**Written tasks**
- a) According to the Fredersdorf forum thread, in what year and city was Alfred Weise's "König und Kämmerer - Eine Freundschaft" published?
- b) Rewrite the paragraph of the Fredersdorf forum thread that begins "This does not sound like a corrupt embezzler" in one shorter sentence, keeping its main facts.
- c) Extend the Fredersdorf forum thread with further posts that follow on from its final line.

Re: Fredersdorf: The Dirk Fahlenkamp Version (II) - Embezzlement Alert
Not in Carlyle according to my search function. Which leaves,
Alfred Weise: König und Kämmerer - Eine Freundschaft. Berlin 1944. (The date makes me queasy, for obvious reasons, but I suppose I'll have to look for this one now.)
I'm sorry. Thank you for taking one for the team (again).
This does not sound like a corrupt embezzler to me. It does, however, sound like a guy who might have been very unpopular in a work written and published in 1944, when historical liberals like Rudorf Virchow were vilified in the rewritten German history.
Ahh, yes, that would make sense.
I second all your questions, and look forward to seeing what you find!
Because I also got a copy of Boswell's German and Swiss Travel journals from the Stabi, and it's absolutely golden in all it provides (among other things, James Boswell in 1764 already hearing the story that Fritz had lots of sex with whores as a young man and is currently impotent as a result, and also, Boswell BEFORE his meeting with Voltaire hearing the "why must he always send me his dirty laundry?" tale, again in 1764
Oh, nice. You + Boswell = gold!
In conclusion: footnotes referencing sources are your friends, history writers. We're as addicted to all the tabloid melodrama as any, but we really want to know where it comes from.
Alas, some people are gossipy sensationalists with scholarly instincts, while others are just gossipy sensationalists.
Re: Fredersdorf: The Dirk Fahlenkamp Version (II) - Embezzlement Alert
My brain: Fredersdorf = NOT GUILTY KTHX
I am still stanning for Fredersdorf's innocence (and Fritz not accusing him of anything) until we get, like, incontrovertible evidence that is stronger than Lehndorff not hearing anything about it :P
Anyway in conclusion, yay Boswell :DD
Re: Fredersdorf: The Dirk Fahlenkamp Version (I) - Generalities
If you need to look up any threatment method our heroes might have used, or did use, this is your book to consult.
And when might I want to do that? For fic.
Duly noted. ;)
he was also able to look up and scan some of the original letters, including our very favourite one about telling Frederdorf to be at the window so Fritz can see him when riding out but not to open it and have a fire burning (April 1754),
Which tells us that these letters survived the Worst Fanboys!

**Records supplied**

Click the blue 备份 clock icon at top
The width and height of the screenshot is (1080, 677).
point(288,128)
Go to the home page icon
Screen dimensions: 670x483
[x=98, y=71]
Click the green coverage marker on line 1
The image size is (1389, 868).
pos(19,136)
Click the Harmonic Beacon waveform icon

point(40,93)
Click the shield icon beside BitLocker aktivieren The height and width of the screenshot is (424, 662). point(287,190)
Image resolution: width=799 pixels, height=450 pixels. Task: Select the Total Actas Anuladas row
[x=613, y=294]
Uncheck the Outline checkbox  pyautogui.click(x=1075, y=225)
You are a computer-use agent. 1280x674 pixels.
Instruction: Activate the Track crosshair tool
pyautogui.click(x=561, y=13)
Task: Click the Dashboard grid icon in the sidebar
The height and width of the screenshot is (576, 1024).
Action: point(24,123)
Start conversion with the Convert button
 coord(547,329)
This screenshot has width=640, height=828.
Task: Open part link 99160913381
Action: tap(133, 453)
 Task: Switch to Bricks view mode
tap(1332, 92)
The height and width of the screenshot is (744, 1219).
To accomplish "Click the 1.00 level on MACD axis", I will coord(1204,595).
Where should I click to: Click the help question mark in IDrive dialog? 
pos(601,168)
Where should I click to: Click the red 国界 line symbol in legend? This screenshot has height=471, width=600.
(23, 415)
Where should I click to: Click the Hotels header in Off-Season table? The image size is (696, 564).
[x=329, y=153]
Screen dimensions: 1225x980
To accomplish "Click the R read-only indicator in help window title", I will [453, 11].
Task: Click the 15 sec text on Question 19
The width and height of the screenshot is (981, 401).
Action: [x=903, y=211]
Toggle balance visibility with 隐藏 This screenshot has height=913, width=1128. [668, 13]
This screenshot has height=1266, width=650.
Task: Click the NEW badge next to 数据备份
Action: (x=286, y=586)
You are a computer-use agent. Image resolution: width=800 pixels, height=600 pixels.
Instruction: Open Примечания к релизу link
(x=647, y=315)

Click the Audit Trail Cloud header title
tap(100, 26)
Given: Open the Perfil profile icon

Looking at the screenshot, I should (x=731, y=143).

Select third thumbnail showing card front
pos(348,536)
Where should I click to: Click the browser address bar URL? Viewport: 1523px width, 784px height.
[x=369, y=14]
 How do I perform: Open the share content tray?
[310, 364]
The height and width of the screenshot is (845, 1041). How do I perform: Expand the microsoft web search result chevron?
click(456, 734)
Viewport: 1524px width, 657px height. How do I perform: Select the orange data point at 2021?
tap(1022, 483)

**Expected responses**
- a) Berlin, 1944.

- b) The description doesn't suggest a corrupt embezzler, but it does suggest someone likely to be unpopular in a 1944 work, when historical liberals such as Rudorf Virchow were vilified in rewritten German history.

- c)
Other illustrations include photos of Zernikow and the mulberry trees (mine are just as good)
No doubt!
the golden snuff box with the bullet in it that saved Fritz' life in the 7 Years War
Where is this object to be found today?
given just how much we've ready by now, there is very little information here I hadn't seen before.
*nods* This is what I was expecting.
OTOH, he's an unquestioning believer in the authenticity of Catt. (At which point I feel like exclaiming "Koser, thou hast lived in vain!
LOL
Am I the only one who ever reads the goddam preface?!?
Probably? I mean, it's more rare for me to skip a preface than to read it. Which is why I'm grateful without end that you are our Vorleser!
Plus, of course, Fahlenkamp isn't a nationalistic homophobe writing in 1726 insisting on Fritz' fatherly love for Fredersdorf, Wilhelmine being a hysterical woman, and the German national destiny.
:D Where does he stand on shipping them?
when Fredersdorf was born, Gartz actually was still a part of Sweden; Fredersdorf became a Prussian subject only at age 12
Oh DUH. My brain. See, if you ask me when Fredersdorf was born, I tell you 1708. If you ask me where, I tell you Pomerania (which I remember because of Lehndorff). If you ask me when (parts of) Pomerania became Prussian, I will say 1720 and tell you about the Siege of Stralsund and such. And yet if you'd asked me when Frederersdorf became Prussian, my reply would have been, "He was born Prussian??"
So yes, good thing you read this!
Fredersdorf was the seventh and youngest child
Ooh, good to know!
dated Charlottenburg, June 26th
I have updated the chronology accordingly, thank you.
cahn, FW died on May 30th, so that really was barely a month later
The chronology tells me he was buried June 22!
but Fritz and Fredersdorf aren't fans, either
Yeah, neither is Wilhelmine!
- Alkmene's fur was black (yay! actual intel!)
Yay! Is that from the letters?
Carel the page, who gets mentioned repeatedly in several of the later letters, was Carl Friedrich von Pirch, born on October 12th 1739
If auction sites are to be trusted, here is a picture of him, his father, and two of his brothers.
ten Taler monthly salary (at last a Fritizian page salary! I always wanted to know)
Yay!
managed to mishandle a loaded gun which exploded (this actually happened a lot, believe it or not, I remember it from Füssel's 7 Years War book)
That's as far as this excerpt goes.